> _Document excerpt_:
- - -
These geopolitical developments are of some concern to New Delhi. Pakistani Prime Minister Imran Khan met Xi two days after Putin, and the ensuing joint statement carved out a common position on Kashmir: “The Chinese side reiterated that the Kashmir issue … should be properly and peacefully resolved based on the UN Charter, relevant Security Council resolutions and bilateral agreements. China opposes any unilateral actions that complicate the situation”. Relevant Security Council resolutions appear to be a reference to UNSC Resolution 47 calling for a plebiscite in Kashmir, which has long since lapsed but is routinely sought to be resurrected by Pakistan, while ‘unilateral actions’ looks like a reference to India’s 2019 decision to end Jammu and Kashmir’s special status.
This should be read in conjunction with the two-front threat building up across India’s land borders, as Beijing refuses to disengage from the two-year-old military standoff across the Line of Actual Control. Alongside Imran Khan was able to wangle an invitation to Moscow later this month – the first visit by a Pakistani Prime Minister in 23 years – even as Moscow is reported to be keen to sell arms to Pakistan. Questions might arise about how Pakistan could pay for arms purchases from Moscow given its parlous external debt situation. But Islamabad tends to put the needs of its military first and its economic and social situation later. As an example, during 2020-21, the year Pakistan was hit by Covid, it allocated $7.85 billion for defence – a 12% increase over the last year – and a mere $151 million for health.
- - -
> _Data to examine_:
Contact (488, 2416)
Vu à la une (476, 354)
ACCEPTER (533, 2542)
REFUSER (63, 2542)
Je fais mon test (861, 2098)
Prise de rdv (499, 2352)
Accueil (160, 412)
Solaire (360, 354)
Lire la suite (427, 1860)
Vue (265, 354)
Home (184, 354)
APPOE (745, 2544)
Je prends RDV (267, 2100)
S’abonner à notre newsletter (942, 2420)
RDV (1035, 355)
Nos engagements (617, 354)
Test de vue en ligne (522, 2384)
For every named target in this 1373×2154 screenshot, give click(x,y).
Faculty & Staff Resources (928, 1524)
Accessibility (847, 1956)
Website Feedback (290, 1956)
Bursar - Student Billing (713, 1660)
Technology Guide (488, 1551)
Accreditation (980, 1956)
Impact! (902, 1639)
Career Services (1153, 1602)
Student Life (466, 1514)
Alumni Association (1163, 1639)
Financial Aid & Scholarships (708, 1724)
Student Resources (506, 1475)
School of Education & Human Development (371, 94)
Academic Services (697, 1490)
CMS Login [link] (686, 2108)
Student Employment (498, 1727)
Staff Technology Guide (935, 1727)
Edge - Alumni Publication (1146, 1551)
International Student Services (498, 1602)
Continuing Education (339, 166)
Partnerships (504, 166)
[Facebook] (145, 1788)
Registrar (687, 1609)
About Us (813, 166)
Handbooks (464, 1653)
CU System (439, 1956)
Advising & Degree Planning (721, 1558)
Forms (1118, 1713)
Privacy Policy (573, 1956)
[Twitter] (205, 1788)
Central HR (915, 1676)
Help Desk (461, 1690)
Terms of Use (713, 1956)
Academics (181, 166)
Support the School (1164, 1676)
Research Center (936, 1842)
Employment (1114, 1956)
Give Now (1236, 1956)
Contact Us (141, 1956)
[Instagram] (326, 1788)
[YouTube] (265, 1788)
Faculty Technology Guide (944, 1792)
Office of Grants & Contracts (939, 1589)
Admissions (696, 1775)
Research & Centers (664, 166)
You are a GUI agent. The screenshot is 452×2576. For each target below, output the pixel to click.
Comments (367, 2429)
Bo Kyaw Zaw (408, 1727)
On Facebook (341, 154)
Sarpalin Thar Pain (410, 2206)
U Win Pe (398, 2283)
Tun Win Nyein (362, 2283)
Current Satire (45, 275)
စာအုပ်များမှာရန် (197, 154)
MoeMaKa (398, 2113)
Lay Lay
- - -
> _Task list_:
1 – According to the passage on India's regional concerns, how much did Pakistan allocate for health during 2020-21?
2 – Pick up the passage on India's regional concerns after its final sentence and keep writing it.
The records placed after the passage on India's regional concerns are separate material with no connection to it.

> _Written responses_:
1 – $151 million.

2 –
The current consensus view is that a Russia faced by Western sanctions will become more dependent on China for economic, diplomatic and ideological support. Is it a good strategy then for Delhi, which is facing off with Beijing across the Himalayas, to be so dependent on Moscow for the majority of its arms supplies? Memories of the 1971 Indo-Soviet friendship treaty tend to cast a warm glow of sentiment across the Indian mind. But it may be apposite to remember 1962 as well, when the Soviet Union suspended supplies of MiG-21 fighters to India at a time that has been called India’s ‘darkest hour’ during its war with China. It was the Americans which supported Delhi with arms and by sending the aircraft carrier USS Kitty Hawk into the Bay of Bengal, while leaning on Islamabad not to open a second front against India.
This may be a good moment, therefore, to reduce dependence on Russian arms – both by moving faster to indigenise defence production and by diversifying arms imports to a greater degree.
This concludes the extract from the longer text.